Wygląda na to, że profesor Farnsworth w końcu stworzył jedną z najbardziej śmiercionośnych superbroni w świecie Futuramy
Futurama powraca na ekrany telewizorów, co oznacza, że szef Planet Express - i szalony naukowiec - profesor Farnsworth nieuchronnie zagrozi załodze, Ziemi i być może całemu wszechświatowi. Jednak żaden z planów lub wynalazków Farnswortha nie jest porównywalny z tym, który prawie doprowadził do zniszczenia planety w numerze 27 Futuramy Bongo Comics.
Co wiadomo:
W Futurama Comics #27, napisanym przez Erica Rogersa i narysowanym przez Johna Delaneya, poznajemy jeden z najbardziej udanych i potencjalnie destrukcyjnych wynalazków profesora Farnswortha: statek zdolny do podróżowania wewnątrz skorupy ziemskiej. Kiedy ta technologia wpadła w niepowołane ręce, Bender, Fry i Leela musieli uratować Ziemię. Chociaż im się to udało, statki Farnswortha penetrujące skorupę ziemską mogłyby mieć katastrofalne konsekwencje, gdyby trafiły w niepowołane ręce.
Profesor Farnsworth jest zawsze przedstawiany jako człowiek bez szacunku dla życia swojej załogi. W komiksie Bongo's Futurama, zaledwie kilka numerów przed tym, jak jego statek penetrujący skorupę ziemską prawie zniszczył Ziemię, prawie zabił cały personel Planet Express, tworząc złowrogiego Golden Bendera.
W numerze 27 Futuramy, "Rotten to the Core", okazuje się, że wynalazek Farnswortha, zasadniczo model statku Planet Express z gigantycznym wiertłem z przodu, wpadł w ręce Magmoidów - Bender sprzedał im go oczywiście na wyprzedaży garażowej - i używają go do wydobywania skorupy ziemskiej w celu odbudowy swojej planety, powodując rozległe zniszczenia w procesie.

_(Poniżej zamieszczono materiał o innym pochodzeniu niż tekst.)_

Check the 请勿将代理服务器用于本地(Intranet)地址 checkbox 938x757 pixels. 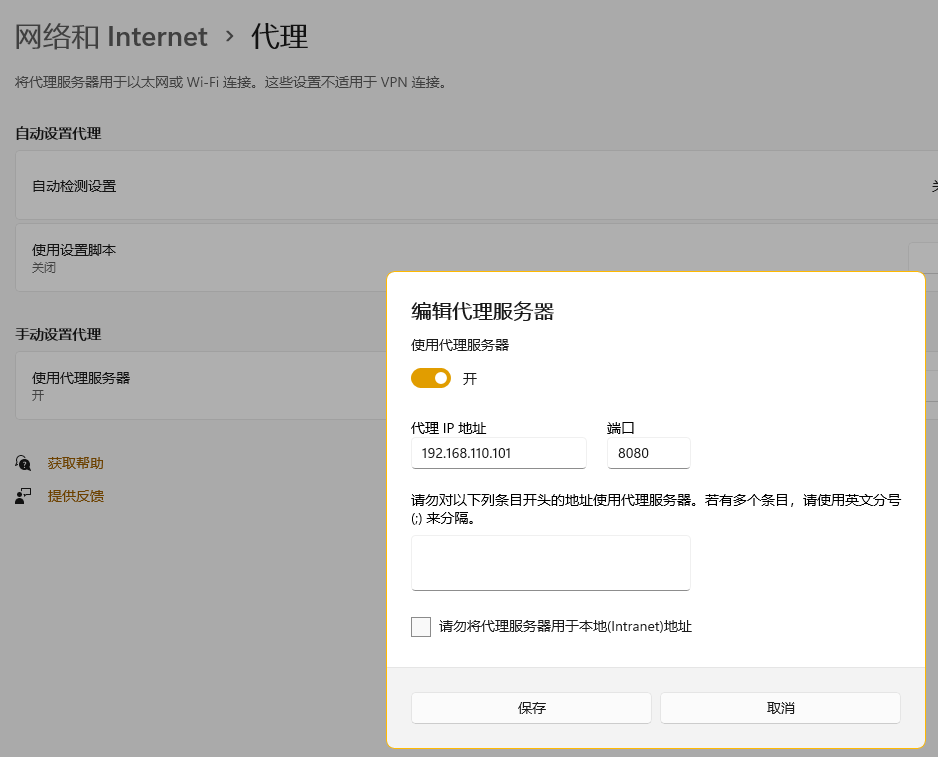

Oczywiście Farnsworth stworzył drugi statek, którego Fry, Leela i Bender używają do wejścia do skorupy ziemskiej, gdzie pokonują Magmoidy i ratują Ziemię.
Łatwość, z jaką statek przeniknął przez planetę, pokazała, jak skuteczną bronią może być. I chociaż zapasowy statek profesora Farnswortha ostatecznie uratował dzień, był szczęśliwy, że mógł spłacić stworzenie pierwszego.